Se le comunità ebraiche italiane e francesi, pur profondamente colpite dalla Shoa e dal collaborazionismo locale, poterono ancora trovare una casa al loro ritorno dai campi di sterminio così non fu per quel che rimaneva delle popolazioni ebraiche dell'Est.

Questa situazione pose le basi dell'emigrazione di massa verso il nascente stato di Israele.
Gli anni Venti e Trenta
Nel corso degli anni '20 e '30 si inizia a incancrenire lo scontro nell'ex regione Ottomana conosciuta come Palestina, sotto dominio britannico dal termine della Prima Guerra Mondiale.

Vi sono più fattori che contribuirono a questo. L'approccio del sionismo revisionista, che darà poi origine all'Irgun e al Lehi 10, si iscrive pienamente entro quella mistica del sangue e del suolo che in quegli anni permeavano il discorso politico europeo. Al contempo il sionismo socialista subisce il peso delle proprie contraddizioni: la forzatura di un progetto che fosse contemporaneamente classista e nazionalista ripiega sempre più verso forme di nazionalismo a tinte proletarie, ben esemplificate dalla direttiva del "Lavoro Ebraico" voluta dalla dirigenza del'Histadrut 11.

Questo non accade per qualche arcano complotto colonizzatore ma per una corrosione dei principi del classismo rivoluzionario che avveniva negli anni della reazione seguita allo slancio rivoluzionario post Prima Guerra Mondiale.

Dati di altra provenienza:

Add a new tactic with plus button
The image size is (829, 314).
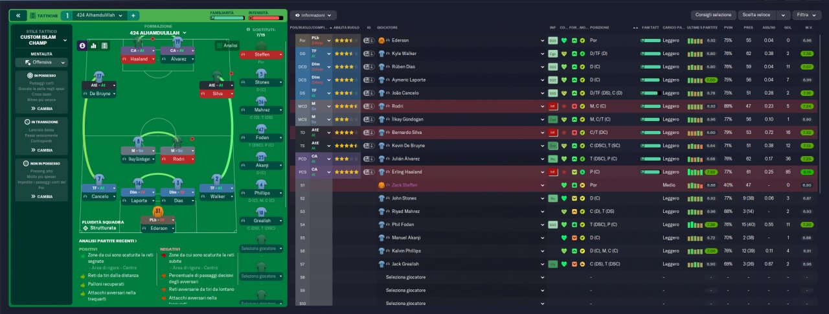[x=133, y=15]
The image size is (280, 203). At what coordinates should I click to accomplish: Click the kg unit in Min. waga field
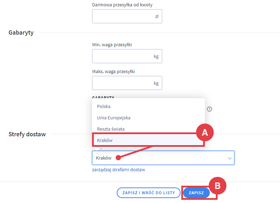click(156, 56)

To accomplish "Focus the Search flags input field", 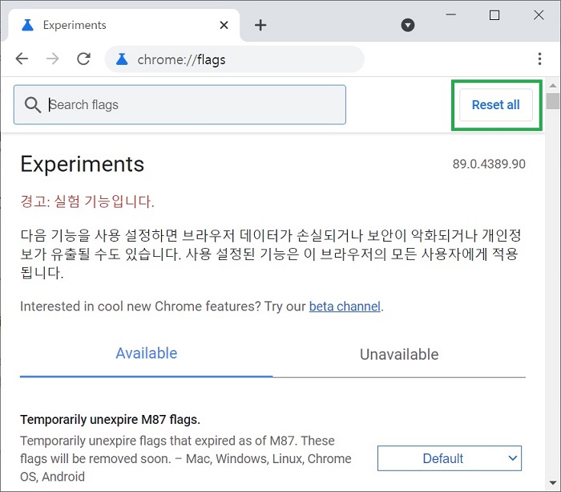I will 180,104.
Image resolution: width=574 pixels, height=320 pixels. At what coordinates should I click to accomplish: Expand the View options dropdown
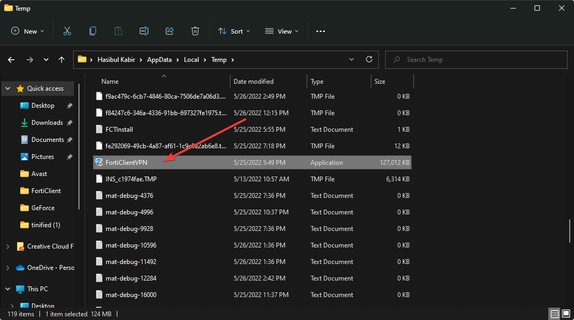pyautogui.click(x=281, y=31)
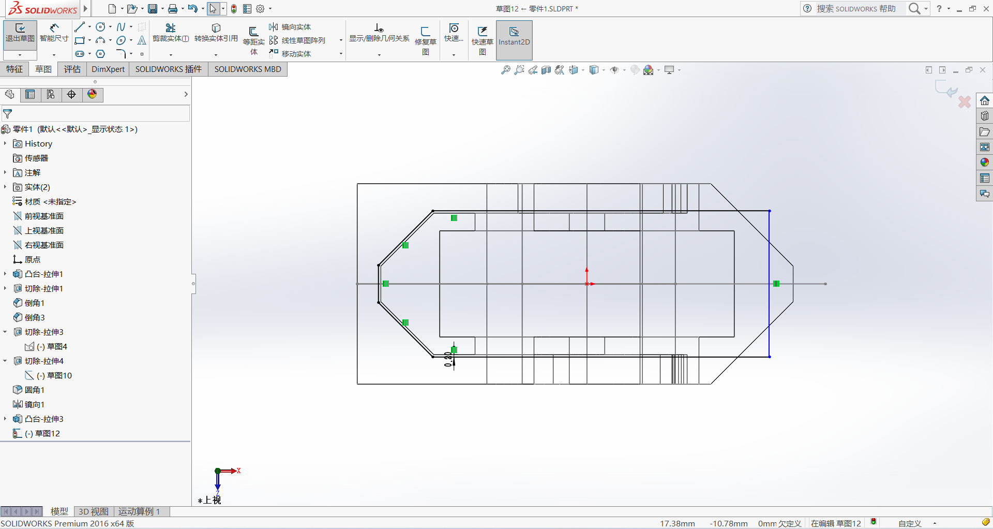Collapse the 切除-拉伸3 feature node
The height and width of the screenshot is (529, 993).
tap(5, 332)
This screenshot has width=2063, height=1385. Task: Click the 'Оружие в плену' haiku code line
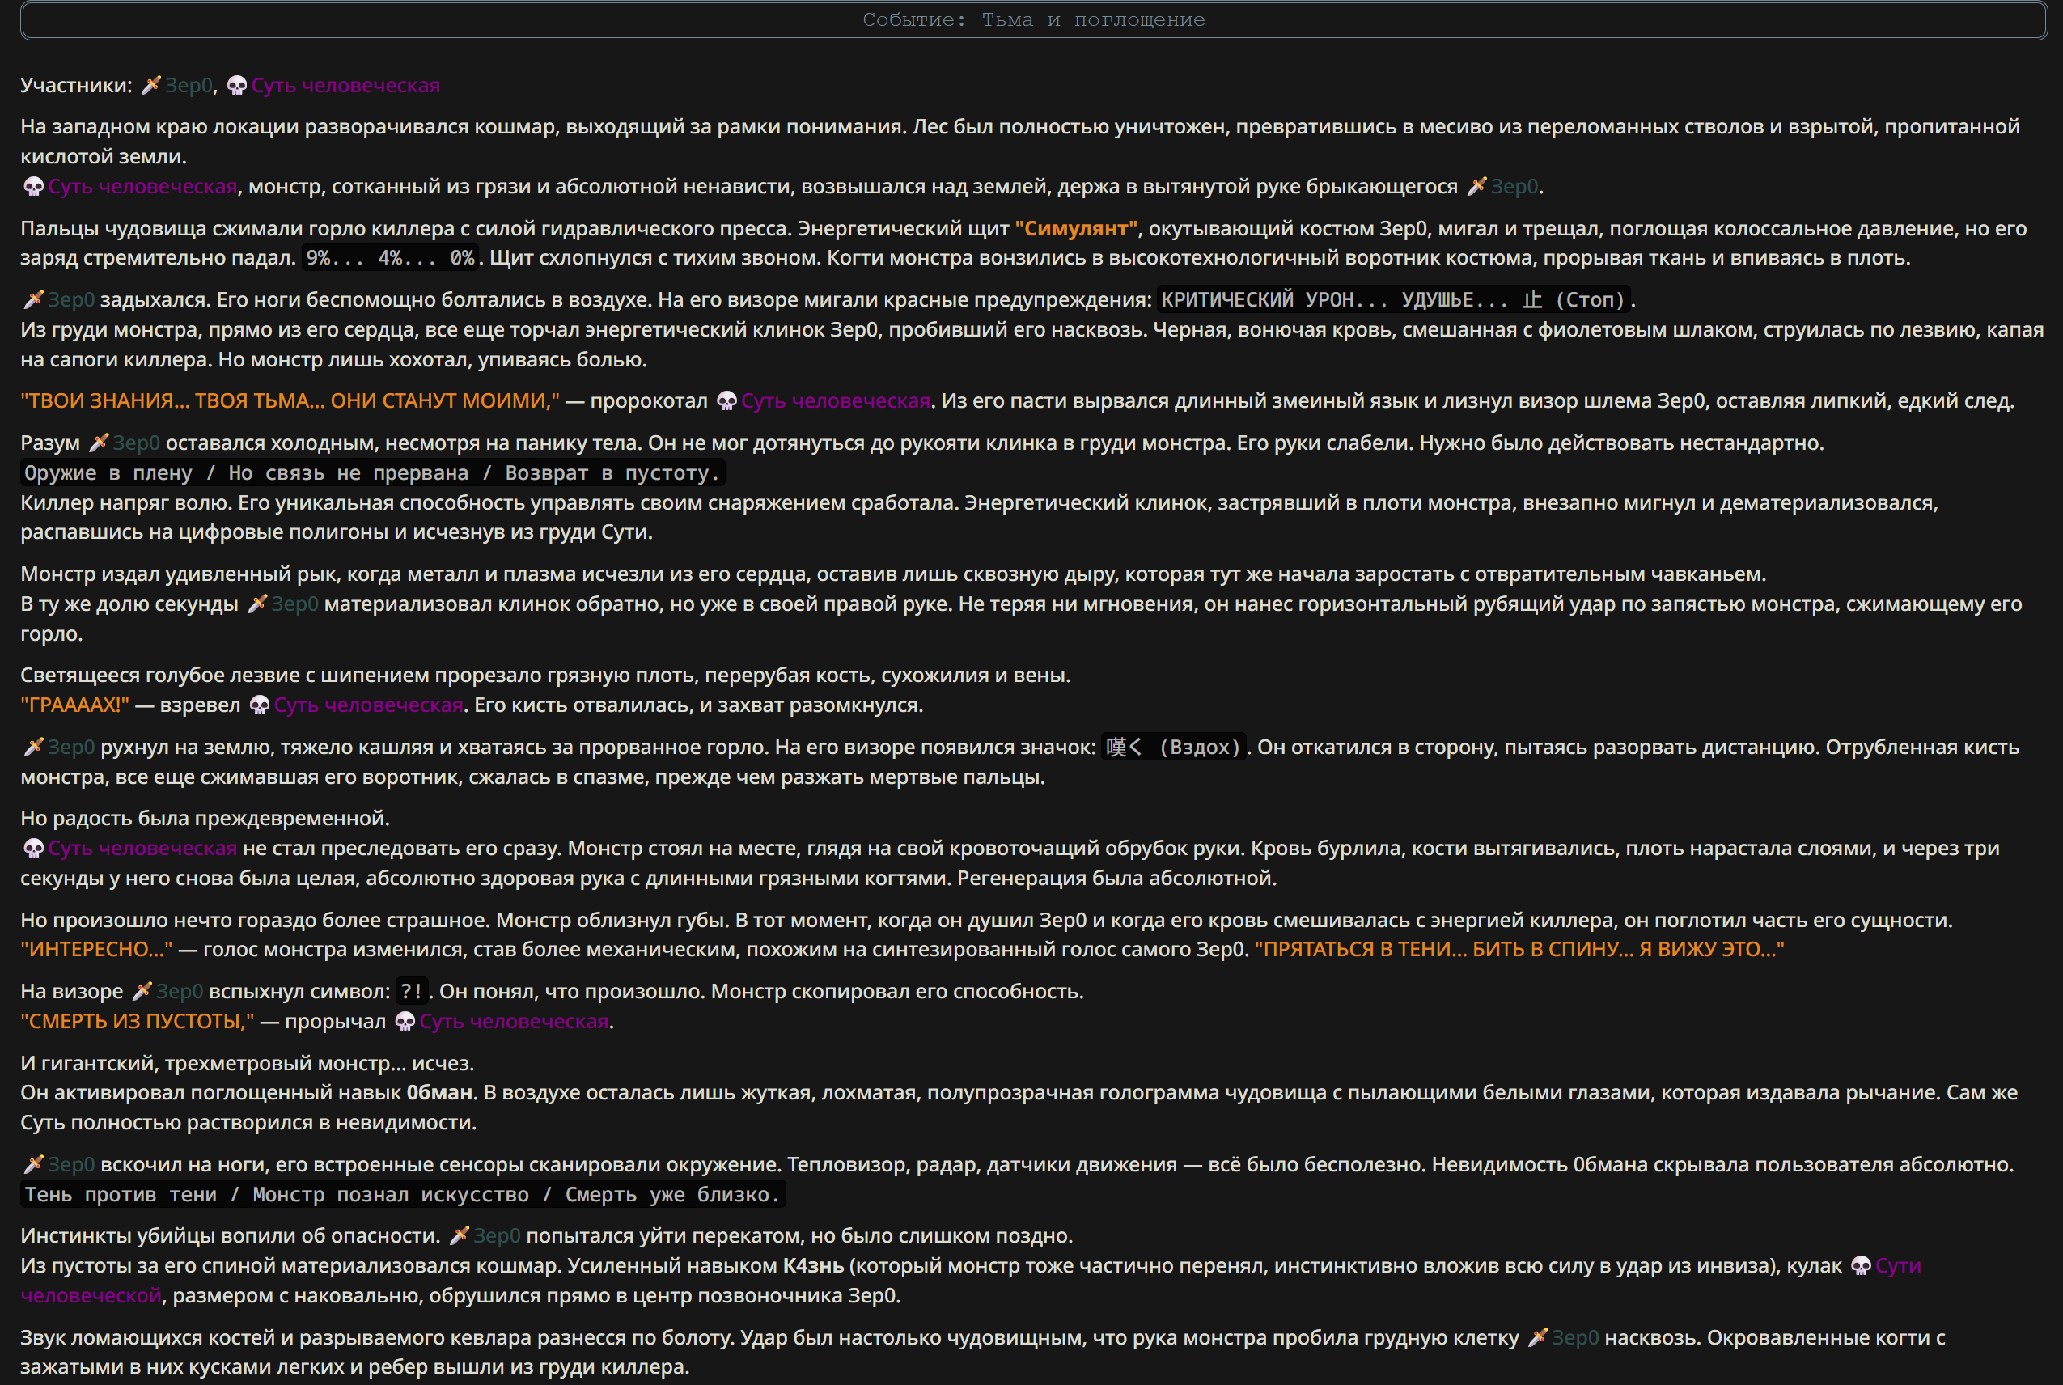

Contemporaneamente il nazionalismo arabo prende forma e anche qua vediamo all'opera quella mistica del sangue e del suolo, d'altra parte le élite dei popoli colonizzati andavano a studiare nelle università delle élite dei colonizzatori. È sbagliato affermare che l'erodersi dei rapporti tra la popolazione araba e la popolazione ebraica della Vecchia Yishuv sia semplicemente figlia dell'emergere della Nuova Yishuv 12 sionista. Il pogrom di Hebron del 1929 colpì con ferocia i membri della comunità ebraica da sempre lì residente, una comunità ebraica della Vecchia Yishuv, antisionista per motivi di carattere religioso.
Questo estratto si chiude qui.